> [Problem to solve] What is needed is an exact transcription of every record below.

+-------+

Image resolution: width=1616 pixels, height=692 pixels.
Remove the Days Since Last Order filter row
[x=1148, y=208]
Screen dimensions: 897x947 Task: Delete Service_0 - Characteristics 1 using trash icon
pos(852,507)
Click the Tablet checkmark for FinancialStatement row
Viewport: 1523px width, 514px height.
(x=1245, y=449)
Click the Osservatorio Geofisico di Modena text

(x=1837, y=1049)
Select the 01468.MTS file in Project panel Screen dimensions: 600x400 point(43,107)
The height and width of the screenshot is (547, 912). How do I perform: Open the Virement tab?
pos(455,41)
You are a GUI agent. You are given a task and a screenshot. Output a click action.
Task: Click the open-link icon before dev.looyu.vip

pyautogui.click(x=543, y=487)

+-------+

> [Answer to this task]
Image resolution: width=1616 pixels, height=692 pixels.
Remove the Days Since Last Order filter row
[x=1148, y=208]
Screen dimensions: 897x947 Task: Delete Service_0 - Characteristics 1 using trash icon
pos(852,507)
Click the Tablet checkmark for FinancialStatement row
Viewport: 1523px width, 514px height.
(x=1245, y=449)
Click the Osservatorio Geofisico di Modena text

(x=1837, y=1049)
Select the 01468.MTS file in Project panel Screen dimensions: 600x400 point(43,107)
The height and width of the screenshot is (547, 912). How do I perform: Open the Virement tab?
pos(455,41)
You are a GUI agent. You are given a task and a screenshot. Output a click action.
Task: Click the open-link icon before dev.looyu.vip

pyautogui.click(x=543, y=487)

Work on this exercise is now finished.